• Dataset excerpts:
+ + + + + + +
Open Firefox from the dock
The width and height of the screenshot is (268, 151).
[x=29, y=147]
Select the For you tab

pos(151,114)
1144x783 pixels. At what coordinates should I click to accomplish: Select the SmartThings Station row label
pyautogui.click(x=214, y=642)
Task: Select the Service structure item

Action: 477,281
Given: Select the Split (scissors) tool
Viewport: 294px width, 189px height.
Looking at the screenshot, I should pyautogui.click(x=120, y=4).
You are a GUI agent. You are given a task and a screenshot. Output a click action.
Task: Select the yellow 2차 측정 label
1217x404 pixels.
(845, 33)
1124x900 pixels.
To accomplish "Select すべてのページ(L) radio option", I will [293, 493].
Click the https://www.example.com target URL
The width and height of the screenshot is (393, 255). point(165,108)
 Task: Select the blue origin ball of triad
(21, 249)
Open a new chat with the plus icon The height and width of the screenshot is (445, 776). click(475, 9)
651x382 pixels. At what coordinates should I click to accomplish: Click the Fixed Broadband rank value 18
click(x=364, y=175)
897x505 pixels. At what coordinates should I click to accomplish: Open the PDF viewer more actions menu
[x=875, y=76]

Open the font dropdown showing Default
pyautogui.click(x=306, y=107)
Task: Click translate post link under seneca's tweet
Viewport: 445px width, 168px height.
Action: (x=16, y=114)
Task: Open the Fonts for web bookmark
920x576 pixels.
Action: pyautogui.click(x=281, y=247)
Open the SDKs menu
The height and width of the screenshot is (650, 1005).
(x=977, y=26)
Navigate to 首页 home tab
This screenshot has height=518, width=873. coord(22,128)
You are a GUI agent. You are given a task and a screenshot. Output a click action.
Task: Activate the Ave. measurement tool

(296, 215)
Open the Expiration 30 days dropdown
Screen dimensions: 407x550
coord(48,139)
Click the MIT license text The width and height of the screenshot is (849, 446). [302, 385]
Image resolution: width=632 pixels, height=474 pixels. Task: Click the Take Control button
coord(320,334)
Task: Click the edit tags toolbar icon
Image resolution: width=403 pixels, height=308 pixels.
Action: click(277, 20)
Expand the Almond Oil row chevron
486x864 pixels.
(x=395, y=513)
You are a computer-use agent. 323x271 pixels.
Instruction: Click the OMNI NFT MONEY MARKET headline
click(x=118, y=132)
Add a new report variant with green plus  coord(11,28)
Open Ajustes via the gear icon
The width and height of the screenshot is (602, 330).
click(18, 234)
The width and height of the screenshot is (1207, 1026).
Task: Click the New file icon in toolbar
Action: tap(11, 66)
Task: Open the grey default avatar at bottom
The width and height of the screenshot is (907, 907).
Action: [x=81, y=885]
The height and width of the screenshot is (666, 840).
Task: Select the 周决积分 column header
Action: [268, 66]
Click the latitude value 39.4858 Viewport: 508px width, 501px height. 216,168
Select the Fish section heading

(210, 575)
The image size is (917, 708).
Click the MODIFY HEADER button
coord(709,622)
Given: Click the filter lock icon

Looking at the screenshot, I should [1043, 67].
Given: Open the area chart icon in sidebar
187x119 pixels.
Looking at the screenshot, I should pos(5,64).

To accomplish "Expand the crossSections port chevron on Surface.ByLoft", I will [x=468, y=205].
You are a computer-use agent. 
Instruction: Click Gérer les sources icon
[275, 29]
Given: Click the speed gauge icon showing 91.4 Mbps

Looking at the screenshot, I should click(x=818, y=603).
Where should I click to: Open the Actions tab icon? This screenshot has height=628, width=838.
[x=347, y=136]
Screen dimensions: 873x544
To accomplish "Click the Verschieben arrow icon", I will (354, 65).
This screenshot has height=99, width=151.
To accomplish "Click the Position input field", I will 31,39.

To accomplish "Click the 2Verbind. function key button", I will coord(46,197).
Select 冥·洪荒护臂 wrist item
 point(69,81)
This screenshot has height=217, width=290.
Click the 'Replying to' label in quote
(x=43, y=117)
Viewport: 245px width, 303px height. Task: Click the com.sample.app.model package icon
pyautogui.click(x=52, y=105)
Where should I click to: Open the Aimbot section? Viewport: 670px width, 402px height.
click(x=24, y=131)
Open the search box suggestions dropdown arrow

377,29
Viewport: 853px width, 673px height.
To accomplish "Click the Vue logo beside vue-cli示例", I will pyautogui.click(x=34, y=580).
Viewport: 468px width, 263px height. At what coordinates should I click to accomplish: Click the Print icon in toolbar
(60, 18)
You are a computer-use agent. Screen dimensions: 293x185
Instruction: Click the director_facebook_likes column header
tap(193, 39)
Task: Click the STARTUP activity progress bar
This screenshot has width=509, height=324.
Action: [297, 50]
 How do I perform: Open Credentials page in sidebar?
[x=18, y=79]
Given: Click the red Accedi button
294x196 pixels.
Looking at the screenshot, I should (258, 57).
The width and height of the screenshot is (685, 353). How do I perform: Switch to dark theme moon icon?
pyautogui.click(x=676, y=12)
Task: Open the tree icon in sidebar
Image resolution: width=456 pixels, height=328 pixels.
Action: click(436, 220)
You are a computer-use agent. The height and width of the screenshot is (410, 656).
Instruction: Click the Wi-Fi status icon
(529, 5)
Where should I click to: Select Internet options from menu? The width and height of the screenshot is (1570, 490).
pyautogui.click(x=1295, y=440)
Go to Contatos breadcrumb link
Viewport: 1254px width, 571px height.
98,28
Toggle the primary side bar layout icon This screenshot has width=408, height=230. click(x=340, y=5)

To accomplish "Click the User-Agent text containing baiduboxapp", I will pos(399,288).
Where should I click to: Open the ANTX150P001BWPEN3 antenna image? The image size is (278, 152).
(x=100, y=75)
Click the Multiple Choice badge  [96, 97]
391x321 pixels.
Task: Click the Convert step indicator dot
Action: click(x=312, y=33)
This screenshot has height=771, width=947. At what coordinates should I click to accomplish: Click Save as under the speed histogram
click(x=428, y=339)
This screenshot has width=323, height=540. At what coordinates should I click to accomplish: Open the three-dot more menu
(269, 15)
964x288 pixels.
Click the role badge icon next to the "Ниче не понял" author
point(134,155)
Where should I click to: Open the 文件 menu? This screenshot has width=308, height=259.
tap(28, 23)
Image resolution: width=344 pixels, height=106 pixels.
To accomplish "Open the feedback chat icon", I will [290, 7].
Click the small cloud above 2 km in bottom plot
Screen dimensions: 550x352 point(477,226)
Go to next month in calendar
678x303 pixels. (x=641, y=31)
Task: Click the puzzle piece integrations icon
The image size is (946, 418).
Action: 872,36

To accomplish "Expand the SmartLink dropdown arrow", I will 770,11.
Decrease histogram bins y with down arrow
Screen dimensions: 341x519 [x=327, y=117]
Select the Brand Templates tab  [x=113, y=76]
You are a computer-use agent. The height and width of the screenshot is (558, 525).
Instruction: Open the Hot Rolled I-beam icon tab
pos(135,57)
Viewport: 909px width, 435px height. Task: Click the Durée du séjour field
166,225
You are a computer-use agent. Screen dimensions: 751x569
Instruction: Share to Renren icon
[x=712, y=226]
+ + + + + + +
• Description of the task:
Every line of the data above should be output exactly as written.

• Your solution:
Open Firefox from the dock
The width and height of the screenshot is (268, 151).
[x=29, y=147]
Select the For you tab

pos(151,114)
1144x783 pixels. At what coordinates should I click to accomplish: Select the SmartThings Station row label
pyautogui.click(x=214, y=642)
Task: Select the Service structure item

Action: 477,281
Given: Select the Split (scissors) tool
Viewport: 294px width, 189px height.
Looking at the screenshot, I should pyautogui.click(x=120, y=4).
You are a GUI agent. You are given a task and a screenshot. Output a click action.
Task: Select the yellow 2차 측정 label
1217x404 pixels.
(845, 33)
1124x900 pixels.
To accomplish "Select すべてのページ(L) radio option", I will [293, 493].
Click the https://www.example.com target URL
The width and height of the screenshot is (393, 255). point(165,108)
 Task: Select the blue origin ball of triad
(21, 249)
Open a new chat with the plus icon The height and width of the screenshot is (445, 776). click(475, 9)
651x382 pixels. At what coordinates should I click to accomplish: Click the Fixed Broadband rank value 18
click(x=364, y=175)
897x505 pixels. At what coordinates should I click to accomplish: Open the PDF viewer more actions menu
[x=875, y=76]

Open the font dropdown showing Default
pyautogui.click(x=306, y=107)
Task: Click translate post link under seneca's tweet
Viewport: 445px width, 168px height.
Action: (x=16, y=114)
Task: Open the Fonts for web bookmark
920x576 pixels.
Action: pyautogui.click(x=281, y=247)
Open the SDKs menu
The height and width of the screenshot is (650, 1005).
(x=977, y=26)
Navigate to 首页 home tab
This screenshot has height=518, width=873. coord(22,128)
You are a GUI agent. You are given a task and a screenshot. Output a click action.
Task: Activate the Ave. measurement tool

(296, 215)
Open the Expiration 30 days dropdown
Screen dimensions: 407x550
coord(48,139)
Click the MIT license text The width and height of the screenshot is (849, 446). [302, 385]
Image resolution: width=632 pixels, height=474 pixels. Task: Click the Take Control button
coord(320,334)
Task: Click the edit tags toolbar icon
Image resolution: width=403 pixels, height=308 pixels.
Action: click(277, 20)
Expand the Almond Oil row chevron
486x864 pixels.
(x=395, y=513)
You are a computer-use agent. 323x271 pixels.
Instruction: Click the OMNI NFT MONEY MARKET headline
click(x=118, y=132)
Add a new report variant with green plus  coord(11,28)
Open Ajustes via the gear icon
The width and height of the screenshot is (602, 330).
click(18, 234)
The width and height of the screenshot is (1207, 1026).
Task: Click the New file icon in toolbar
Action: tap(11, 66)
Task: Open the grey default avatar at bottom
The width and height of the screenshot is (907, 907).
Action: [x=81, y=885]
The height and width of the screenshot is (666, 840).
Task: Select the 周决积分 column header
Action: [268, 66]
Click the latitude value 39.4858 Viewport: 508px width, 501px height. 216,168
Select the Fish section heading

(210, 575)
The image size is (917, 708).
Click the MODIFY HEADER button
coord(709,622)
Given: Click the filter lock icon

Looking at the screenshot, I should [1043, 67].
Given: Open the area chart icon in sidebar
187x119 pixels.
Looking at the screenshot, I should pos(5,64).

To accomplish "Expand the crossSections port chevron on Surface.ByLoft", I will [x=468, y=205].
You are a computer-use agent. 
Instruction: Click Gérer les sources icon
[275, 29]
Given: Click the speed gauge icon showing 91.4 Mbps

Looking at the screenshot, I should click(x=818, y=603).
Where should I click to: Open the Actions tab icon? This screenshot has height=628, width=838.
[x=347, y=136]
Screen dimensions: 873x544
To accomplish "Click the Verschieben arrow icon", I will (354, 65).
This screenshot has height=99, width=151.
To accomplish "Click the Position input field", I will 31,39.

To accomplish "Click the 2Verbind. function key button", I will coord(46,197).
Select 冥·洪荒护臂 wrist item
 point(69,81)
This screenshot has height=217, width=290.
Click the 'Replying to' label in quote
(x=43, y=117)
Viewport: 245px width, 303px height. Task: Click the com.sample.app.model package icon
pyautogui.click(x=52, y=105)
Where should I click to: Open the Aimbot section? Viewport: 670px width, 402px height.
click(x=24, y=131)
Open the search box suggestions dropdown arrow

377,29
Viewport: 853px width, 673px height.
To accomplish "Click the Vue logo beside vue-cli示例", I will pyautogui.click(x=34, y=580).
Viewport: 468px width, 263px height. At what coordinates should I click to accomplish: Click the Print icon in toolbar
(60, 18)
You are a computer-use agent. Screen dimensions: 293x185
Instruction: Click the director_facebook_likes column header
tap(193, 39)
Task: Click the STARTUP activity progress bar
This screenshot has width=509, height=324.
Action: [297, 50]
 How do I perform: Open Credentials page in sidebar?
[x=18, y=79]
Given: Click the red Accedi button
294x196 pixels.
Looking at the screenshot, I should (258, 57).
The width and height of the screenshot is (685, 353). How do I perform: Switch to dark theme moon icon?
pyautogui.click(x=676, y=12)
Task: Open the tree icon in sidebar
Image resolution: width=456 pixels, height=328 pixels.
Action: click(436, 220)
You are a computer-use agent. The height and width of the screenshot is (410, 656).
Instruction: Click the Wi-Fi status icon
(529, 5)
Where should I click to: Select Internet options from menu? The width and height of the screenshot is (1570, 490).
pyautogui.click(x=1295, y=440)
Go to Contatos breadcrumb link
Viewport: 1254px width, 571px height.
98,28
Toggle the primary side bar layout icon This screenshot has width=408, height=230. click(x=340, y=5)

To accomplish "Click the User-Agent text containing baiduboxapp", I will pos(399,288).
Where should I click to: Open the ANTX150P001BWPEN3 antenna image? The image size is (278, 152).
(x=100, y=75)
Click the Multiple Choice badge  [96, 97]
391x321 pixels.
Task: Click the Convert step indicator dot
Action: click(x=312, y=33)
This screenshot has height=771, width=947. At what coordinates should I click to accomplish: Click Save as under the speed histogram
click(x=428, y=339)
This screenshot has width=323, height=540. At what coordinates should I click to accomplish: Open the three-dot more menu
(269, 15)
964x288 pixels.
Click the role badge icon next to the "Ниче не понял" author
point(134,155)
Where should I click to: Open the 文件 menu? This screenshot has width=308, height=259.
tap(28, 23)
Image resolution: width=344 pixels, height=106 pixels.
To accomplish "Open the feedback chat icon", I will [290, 7].
Click the small cloud above 2 km in bottom plot
Screen dimensions: 550x352 point(477,226)
Go to next month in calendar
678x303 pixels. (x=641, y=31)
Task: Click the puzzle piece integrations icon
The image size is (946, 418).
Action: 872,36

To accomplish "Expand the SmartLink dropdown arrow", I will 770,11.
Decrease histogram bins y with down arrow
Screen dimensions: 341x519 [x=327, y=117]
Select the Brand Templates tab  [x=113, y=76]
You are a computer-use agent. The height and width of the screenshot is (558, 525).
Instruction: Open the Hot Rolled I-beam icon tab
pos(135,57)
Viewport: 909px width, 435px height. Task: Click the Durée du séjour field
166,225
You are a computer-use agent. Screen dimensions: 751x569
Instruction: Share to Renren icon
[x=712, y=226]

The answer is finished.